Below are lines of data, and only some are wanted. Please repeat exactly those from the line that has "Guitar & Bass (292, 2214)" through the line that has "Hatteras (30, 676)".

'''

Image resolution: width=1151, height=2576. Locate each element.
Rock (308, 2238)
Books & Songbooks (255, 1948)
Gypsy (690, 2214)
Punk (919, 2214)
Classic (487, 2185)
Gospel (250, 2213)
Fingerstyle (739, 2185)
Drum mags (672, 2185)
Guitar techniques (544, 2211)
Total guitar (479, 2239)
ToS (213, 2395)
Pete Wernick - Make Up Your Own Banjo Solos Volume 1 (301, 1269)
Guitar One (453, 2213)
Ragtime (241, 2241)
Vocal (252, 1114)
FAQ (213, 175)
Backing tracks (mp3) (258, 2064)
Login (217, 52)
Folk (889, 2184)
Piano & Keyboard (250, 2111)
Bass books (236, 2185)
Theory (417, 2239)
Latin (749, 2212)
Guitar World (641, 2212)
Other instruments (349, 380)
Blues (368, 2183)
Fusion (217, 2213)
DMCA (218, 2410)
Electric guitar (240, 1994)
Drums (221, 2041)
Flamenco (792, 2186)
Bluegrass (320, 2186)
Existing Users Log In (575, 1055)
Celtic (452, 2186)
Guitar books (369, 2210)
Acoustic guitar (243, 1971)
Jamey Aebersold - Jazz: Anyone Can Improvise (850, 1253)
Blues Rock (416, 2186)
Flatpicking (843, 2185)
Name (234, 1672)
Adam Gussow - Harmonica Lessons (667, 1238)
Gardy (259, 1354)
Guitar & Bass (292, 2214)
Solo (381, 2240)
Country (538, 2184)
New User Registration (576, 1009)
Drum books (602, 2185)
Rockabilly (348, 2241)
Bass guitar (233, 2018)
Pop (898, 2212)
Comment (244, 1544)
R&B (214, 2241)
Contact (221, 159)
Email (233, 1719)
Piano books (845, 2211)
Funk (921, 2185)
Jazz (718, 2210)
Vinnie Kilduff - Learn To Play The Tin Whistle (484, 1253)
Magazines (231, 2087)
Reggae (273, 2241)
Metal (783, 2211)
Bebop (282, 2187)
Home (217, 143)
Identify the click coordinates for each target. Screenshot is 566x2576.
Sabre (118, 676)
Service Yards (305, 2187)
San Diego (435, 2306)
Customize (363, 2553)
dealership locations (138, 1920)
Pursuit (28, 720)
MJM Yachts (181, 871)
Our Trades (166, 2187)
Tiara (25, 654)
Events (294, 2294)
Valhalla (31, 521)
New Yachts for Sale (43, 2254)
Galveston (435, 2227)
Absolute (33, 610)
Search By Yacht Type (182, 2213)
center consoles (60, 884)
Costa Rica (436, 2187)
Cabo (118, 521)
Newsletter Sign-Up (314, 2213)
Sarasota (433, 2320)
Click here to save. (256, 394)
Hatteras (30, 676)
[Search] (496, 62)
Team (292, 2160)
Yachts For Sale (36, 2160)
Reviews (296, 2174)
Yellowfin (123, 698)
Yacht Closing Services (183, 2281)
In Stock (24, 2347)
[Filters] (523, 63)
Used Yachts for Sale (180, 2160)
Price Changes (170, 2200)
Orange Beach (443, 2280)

'''

_Result of the task_.
Guitar & Bass (292, 2214)
Solo (381, 2240)
Country (538, 2184)
New User Registration (576, 1009)
Drum books (602, 2185)
Rockabilly (348, 2241)
Bass guitar (233, 2018)
Pop (898, 2212)
Comment (244, 1544)
R&B (214, 2241)
Contact (221, 159)
Email (233, 1719)
Piano books (845, 2211)
Funk (921, 2185)
Jazz (718, 2210)
Vinnie Kilduff - Learn To Play The Tin Whistle (484, 1253)
Magazines (231, 2087)
Reggae (273, 2241)
Metal (783, 2211)
Bebop (282, 2187)
Home (217, 143)
Identify the click coordinates for each target. Screenshot is 566x2576.
Sabre (118, 676)
Service Yards (305, 2187)
San Diego (435, 2306)
Customize (363, 2553)
dealership locations (138, 1920)
Pursuit (28, 720)
MJM Yachts (181, 871)
Our Trades (166, 2187)
Tiara (25, 654)
Events (294, 2294)
Valhalla (31, 521)
New Yachts for Sale (43, 2254)
Galveston (435, 2227)
Absolute (33, 610)
Search By Yacht Type (182, 2213)
center consoles (60, 884)
Costa Rica (436, 2187)
Cabo (118, 521)
Newsletter Sign-Up (314, 2213)
Sarasota (433, 2320)
Click here to save. (256, 394)
Hatteras (30, 676)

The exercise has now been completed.